His group, the ISO, for which he is currently "boring from within" as a fake Green, has also established a rep as a top down authoritarian centralized mess of opportunistic sectarianism. Check out this complaint from an IWW union that the ISO tampered with: http://www.worldsocialism.org/usa/wiki/index.php?title=ISO_Sells_Out_Workers
And many of the anti-minutemen folks have complaints about the ISO as well:
http://deletetheborder.org/node/338
By now everyone knows of their role in attempting to control the anti-war movement:
http://www.indybay.org/newsitems/2001/11/14/1092691.php
(There are many many reports on this online.)
As a high ranking ISO rep, Todd holds to the party line above all else as his interactions in the anti-war communities have shown. So if you are fine with someone who thinks crushing the Kronstadt rebellion was a good thing, and who finds Leninist organizational principles, such as subjecting workers' control to a centralized party control by decimation of their councils and soviets, to be peachy and vibrantly relevant to the movement today, then vote for Todd and empower the ISO within the movement. If you don't see Leninism as a legitimate basis for the pursuit of freedom, worker solidarity, anti-ideological and pro-dialectical thought, then it might be better to grapple with the hard questions toward the goal of participating in meaningful struggle in your own and others' interests.

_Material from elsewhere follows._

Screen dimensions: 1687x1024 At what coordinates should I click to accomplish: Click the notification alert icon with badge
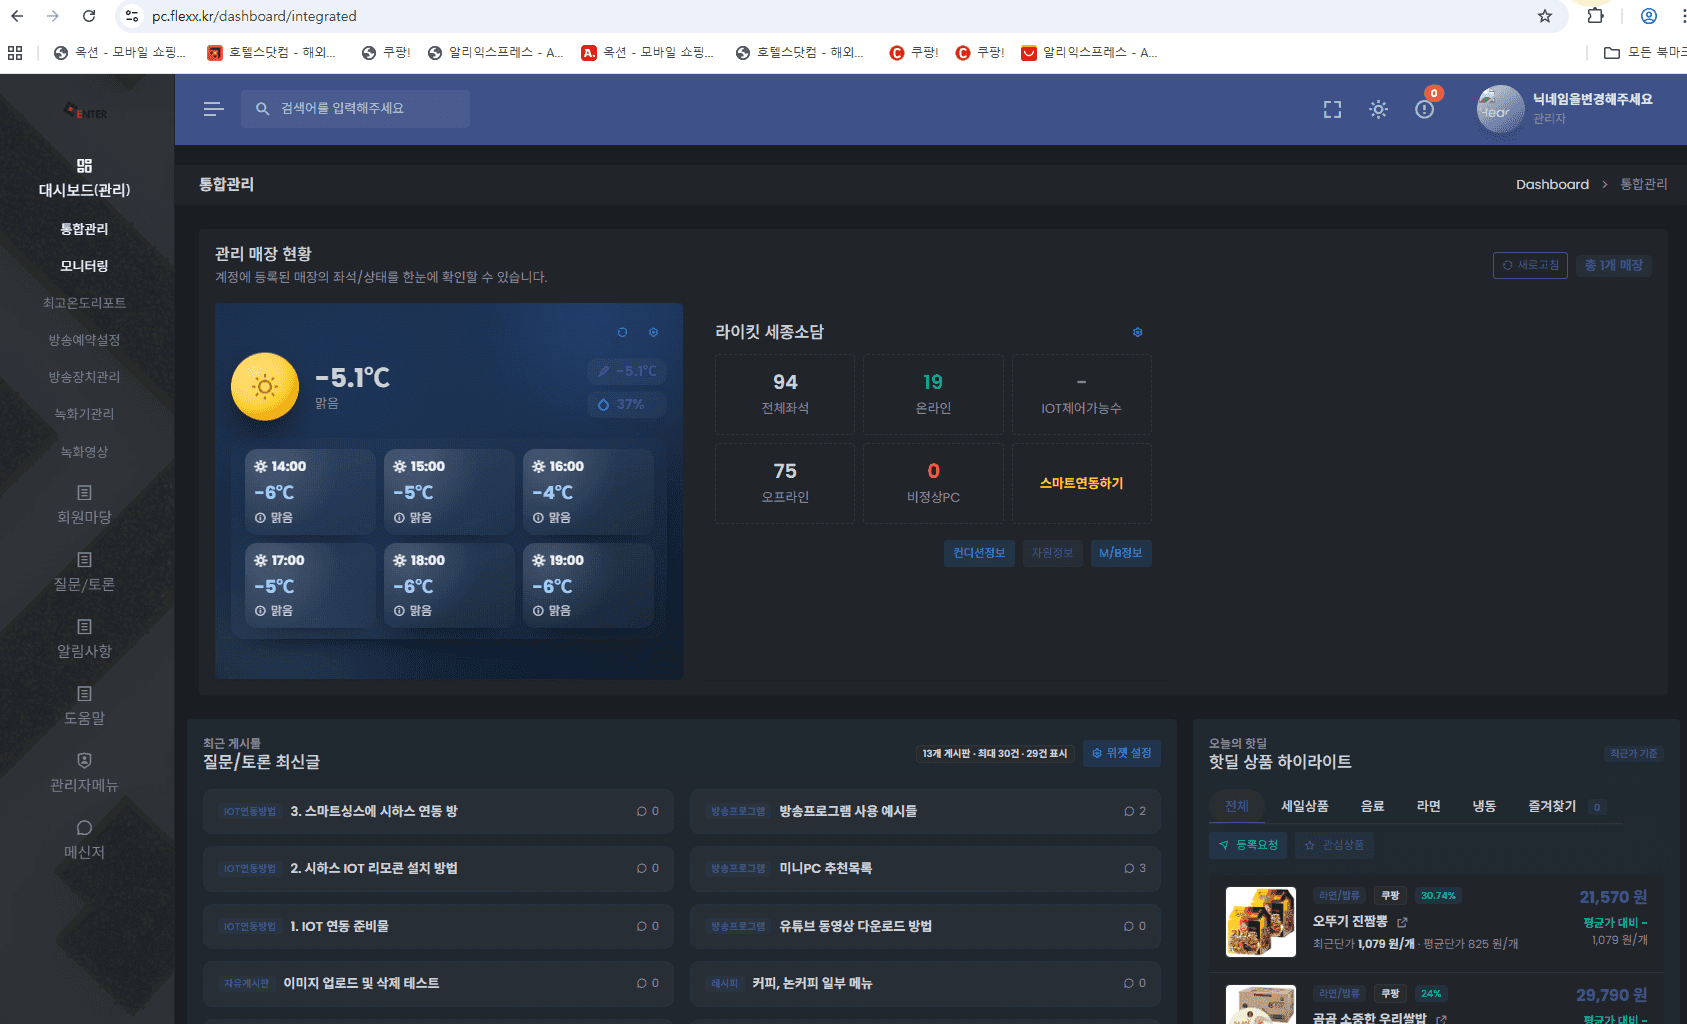(x=1425, y=109)
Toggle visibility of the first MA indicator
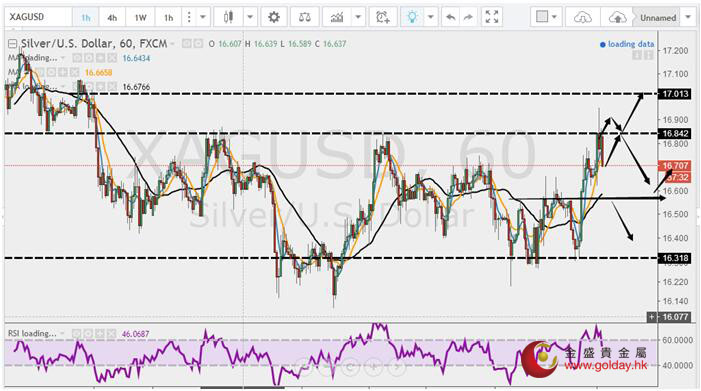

If you apply the principles of Todd's critique of Democratic opportunism to the record of socialists in power see what you end up with. Nationalism, capitalism, wage slavery, wars, vangaurdist centralism, covert manipulations and so on. Unless people can honestly apply critique to the failures of the past, there can be no real new efforts for change of consequence. Apply the same critique to anarchists and others by all means, but don't lie yourself into feeling that Todd represents any kind of alternative. Look at his shallow analysis of the Russian Revolution, his manichaean counter revolutionary stance on "supporting the resistance", and his inexcusable management of Stalinist George Galloway's US tour, and his hypocritical focus on electoral politics while denouncing others with almost identical platforms, for a good representation of his positions. Nothing to do with revolution.
Will the Dems, now that they have a majority in the House, vote to attack Iran? You can count on it if they are told to.
Will Iran use the nuclear war-heads it already has if it is attacked? Yes.
And that may be the only good thing to come out of the whole affair, the end of apartheid "Israel" as we know it. See Tel Aviv while its still there!